**Given exercise 1**
Copy the entries below verbatim, from the line with "Given: Click the 停止报警 button" through the last line of the entries, both included. Omit the pictures.

*** Article ***

Performance debug and optimize `replace_type_try_transport`
Of the time spent in the new rewrite rule reification, 82.7% is spent in replace_type_try_transport (236.006s max for a single call), which is basically "match context[@type.try_transport ?base_type ?try_make_transport_base_type_cps ?p ?t ?t], replace with p t" in a loop.
I have asked about speeding this up on Zulip, but at this point I'm inclined to run another timing diff after https://github.com/mit-plv/rewriter/pull/142 and then eat the ~2--3 minute slowdown.
(I'm also out of debugging time, @andres-erbsen if you want to debug, consider applying the patch
diff --git a/src/Rewriter/Passes/NBE.v b/src/Rewriter/Passes/NBE.v
index 429a6125f..784248943 100644
--- a/src/Rewriter/Passes/NBE.v
+++ b/src/Rewriter/Passes/NBE.v
@@ -16,8 +16,14 @@ Module Compilers.
Module Import RewriteRules.
Section __.
- Definition VerifiedRewriterNBE : VerifiedRewriter_with_args true false true nbe_rewrite_rules_proofs.
+ Set Ltac Profiling.
+ Set Printing Depth 1000000.
+ Ltac2 Set Rewriter.Language.PreCommon.Pre.reify_profile_cbn := Init.true.
+ Ltac2 Set Reify.should_debug_profile := fun () => Init.true.
+ Definition VerifiedRewriterNBE : VerifiedRewriter_with_args false false true nbe_rewrite_rules_proofs.
Proof using All. make_rewriter. Defined.
+ Redirect "profile" Show Ltac Profile.
+ Redirect "profile0" Show Ltac Profile CutOff 0.
Definition default_opts := Eval hnf in @default_opts VerifiedRewriterNBE.
Let optsT := Eval hnf in optsT VerifiedRewriterNBE.
diff --git a/src/Rewriter/Rules.v b/src/Rewriter/Rules.v
index 08d572064..1c4d81e04 100644
--- a/src/Rewriter/Rules.v
+++ b/src/Rewriter/Rules.v
@@ -51,7 +51,7 @@ Definition nbe_rewrite_rulesT : list (bool * Prop)

*** Data ***

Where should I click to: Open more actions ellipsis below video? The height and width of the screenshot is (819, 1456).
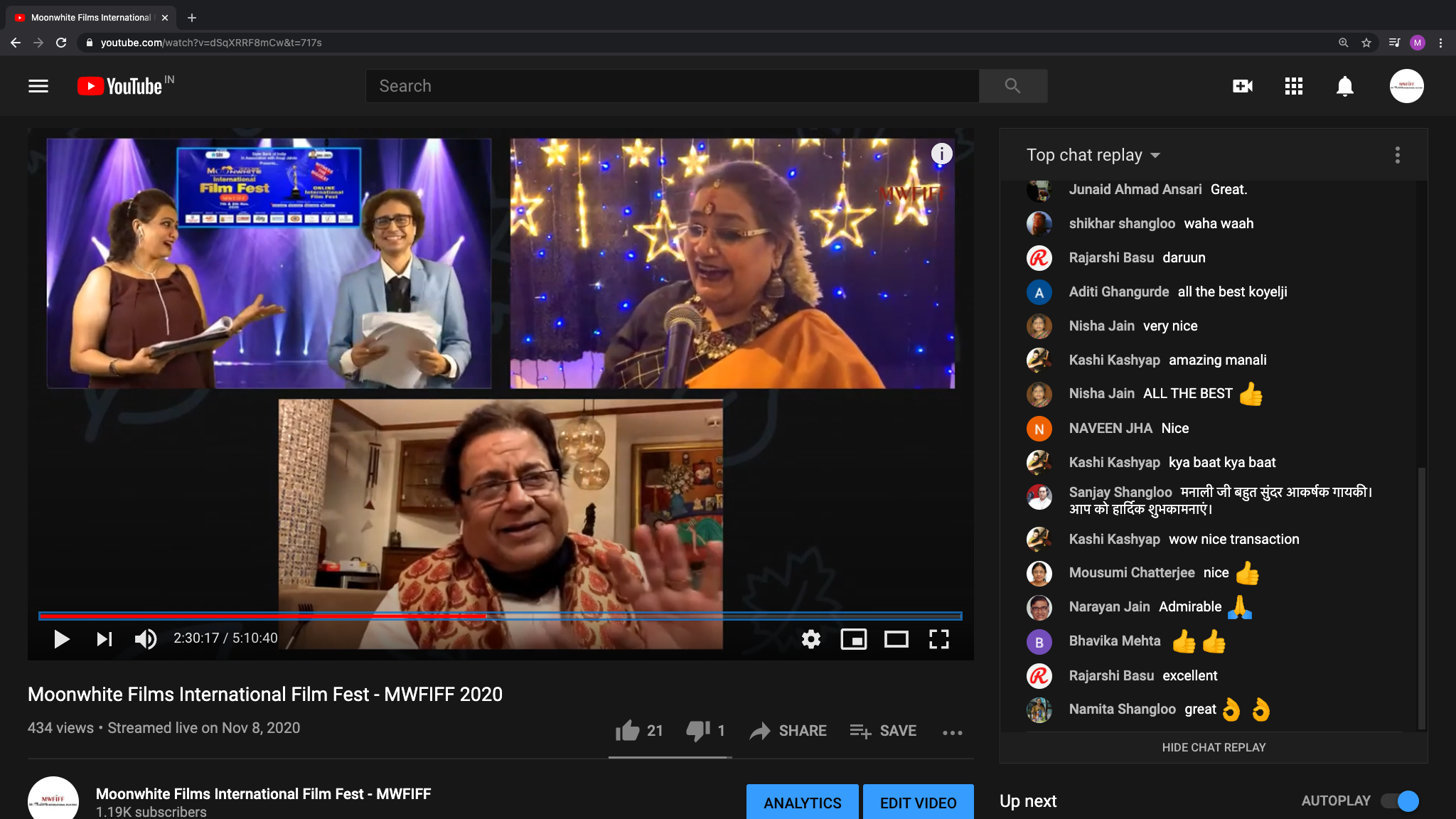click(953, 732)
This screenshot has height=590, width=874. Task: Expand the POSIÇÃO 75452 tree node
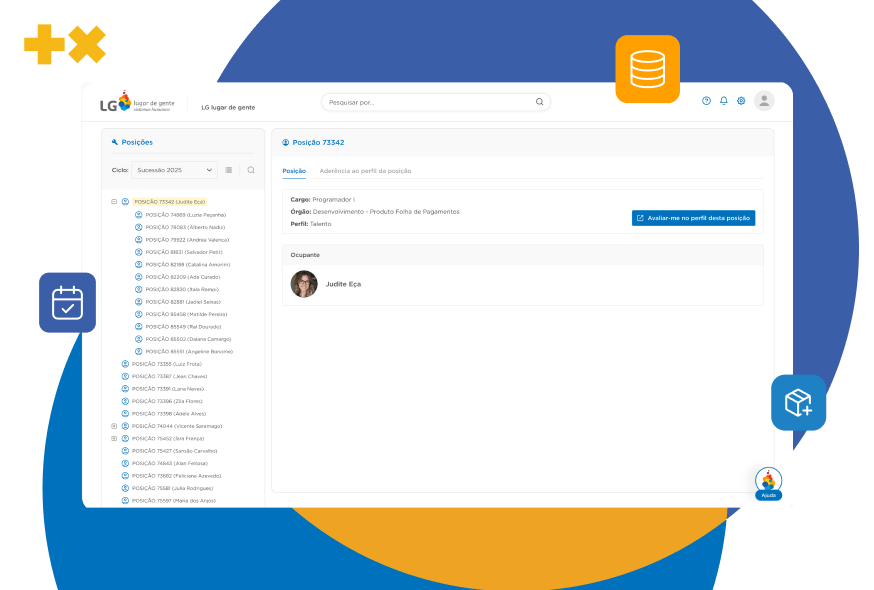[114, 438]
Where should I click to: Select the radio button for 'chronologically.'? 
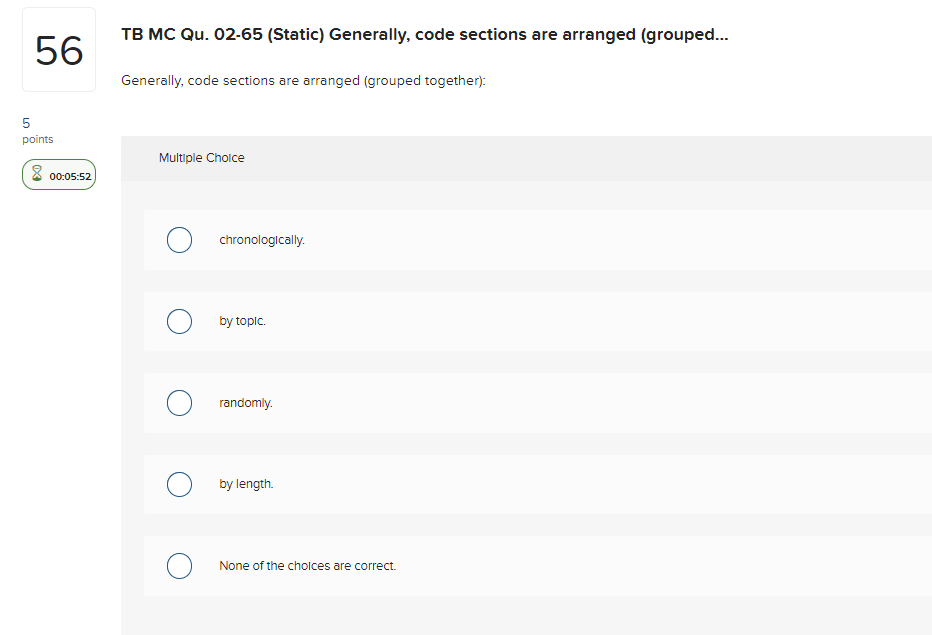[x=179, y=240]
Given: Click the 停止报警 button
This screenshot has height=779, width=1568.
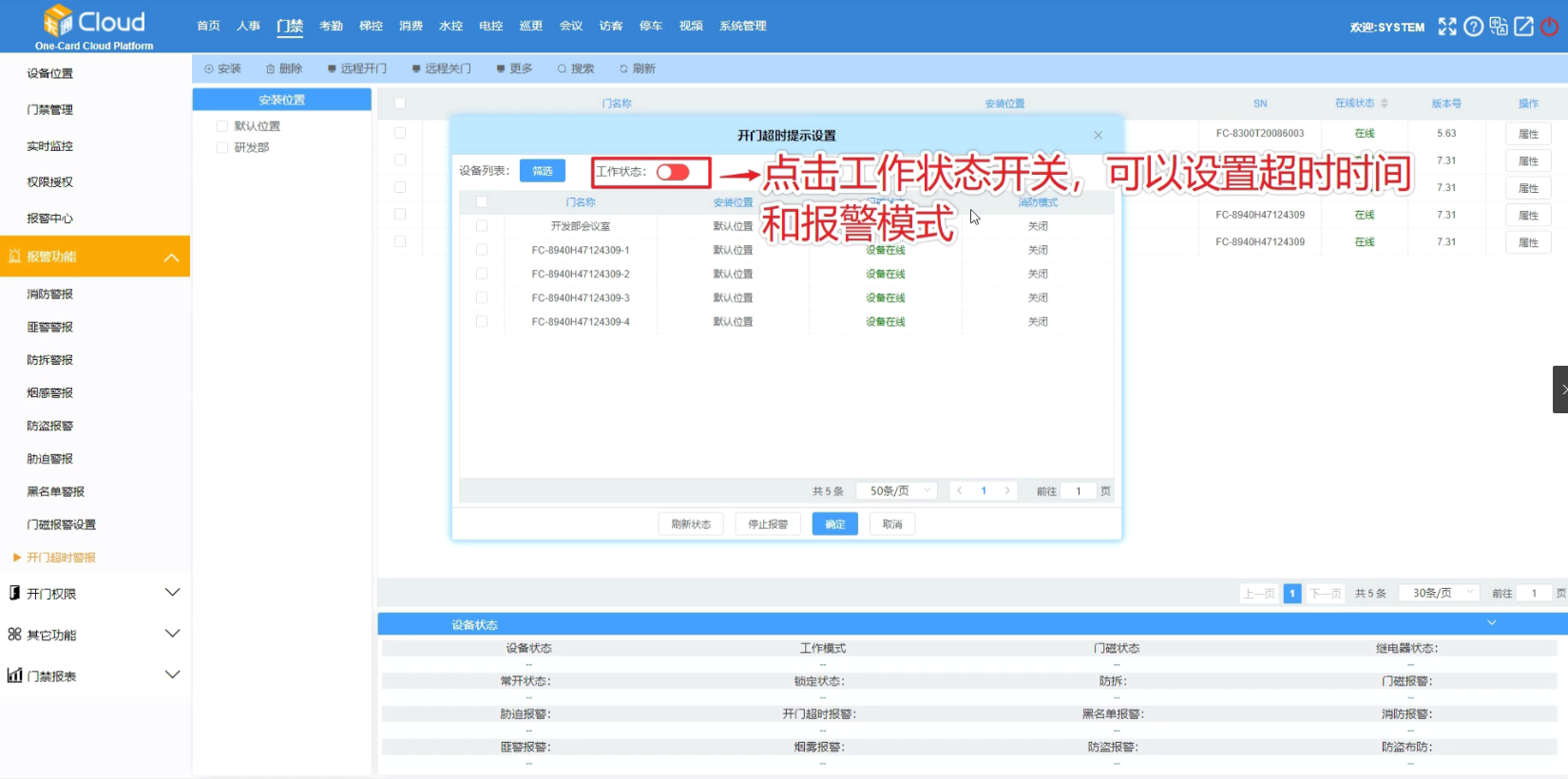Looking at the screenshot, I should pos(768,524).
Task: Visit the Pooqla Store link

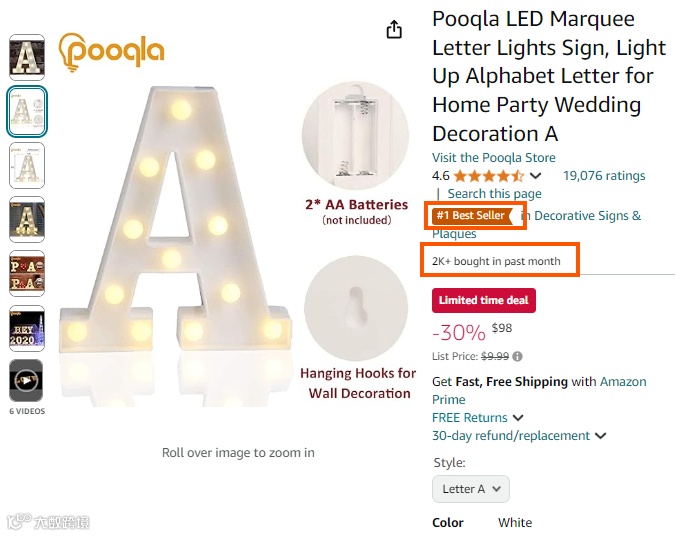Action: pyautogui.click(x=493, y=158)
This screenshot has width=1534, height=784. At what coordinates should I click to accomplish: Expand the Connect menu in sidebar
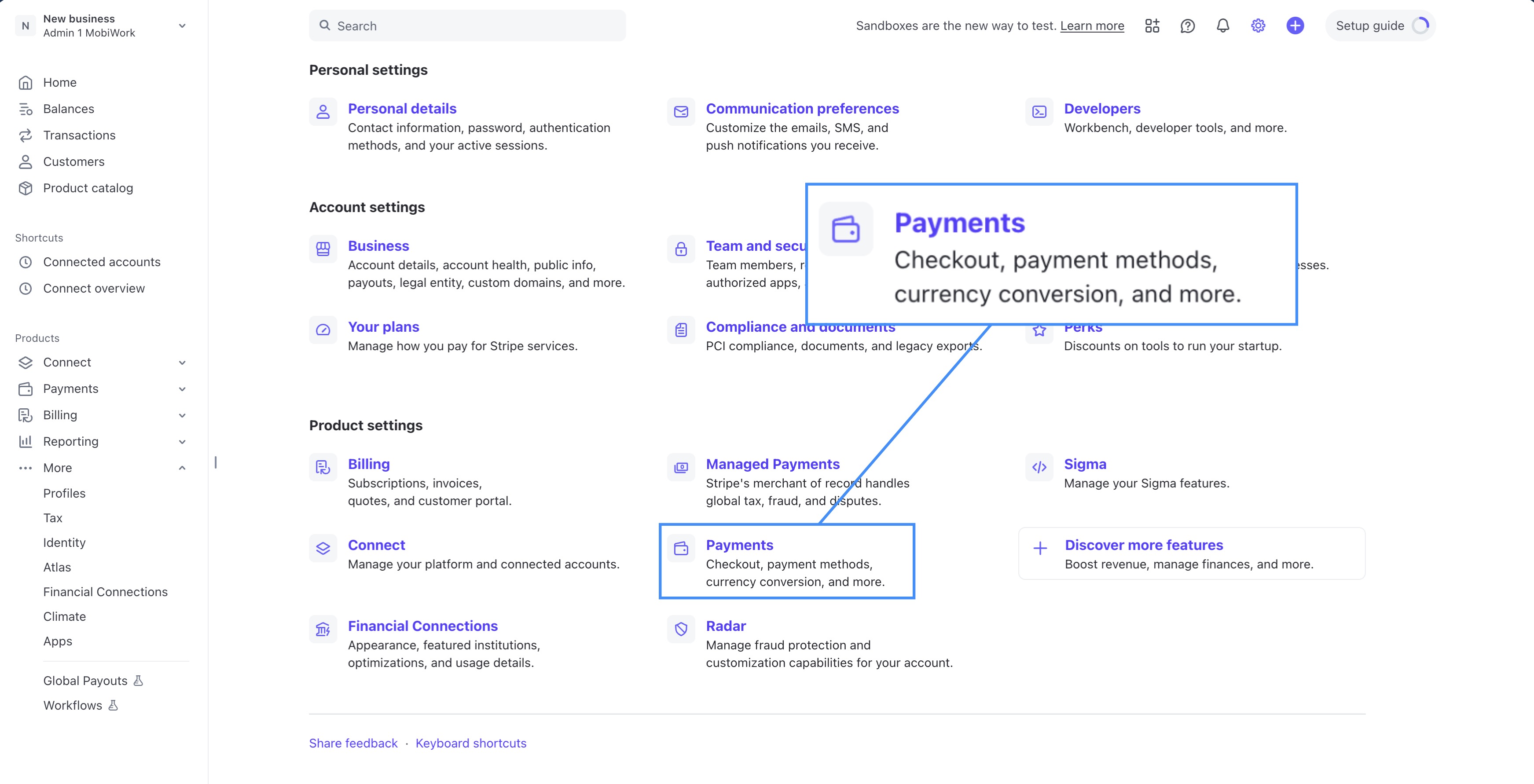[182, 363]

***

**Given exercise 2**
From the issue about replace_type_try_transport above, extract the passage from "Proof using All." up to and including "(bool * Prop)", word for word.

**Right answer 1**
Given: Click the 停止报警 button
This screenshot has height=779, width=1568.
Looking at the screenshot, I should pos(768,524).
Task: Visit the Pooqla Store link

Action: pyautogui.click(x=493, y=158)
This screenshot has width=1534, height=784. At what coordinates should I click to accomplish: Expand the Connect menu in sidebar
[182, 363]

**Right answer 2**
Proof using All. make_rewriter. Defined.
+ Redirect "profile" Show Ltac Profile.
+ Redirect "profile0" Show Ltac Profile CutOff 0.
Definition default_opts := Eval hnf in @default_opts VerifiedRewriterNBE.
Let optsT := Eval hnf in optsT VerifiedRewriterNBE.
diff --git a/src/Rewriter/Rules.v b/src/Rewriter/Rules.v
index 08d572064..1c4d81e04 100644
--- a/src/Rewriter/Rules.v
+++ b/src/Rewriter/Rules.v
@@ -51,7 +51,7 @@ Definition nbe_rewrite_rulesT : list (bool * Prop)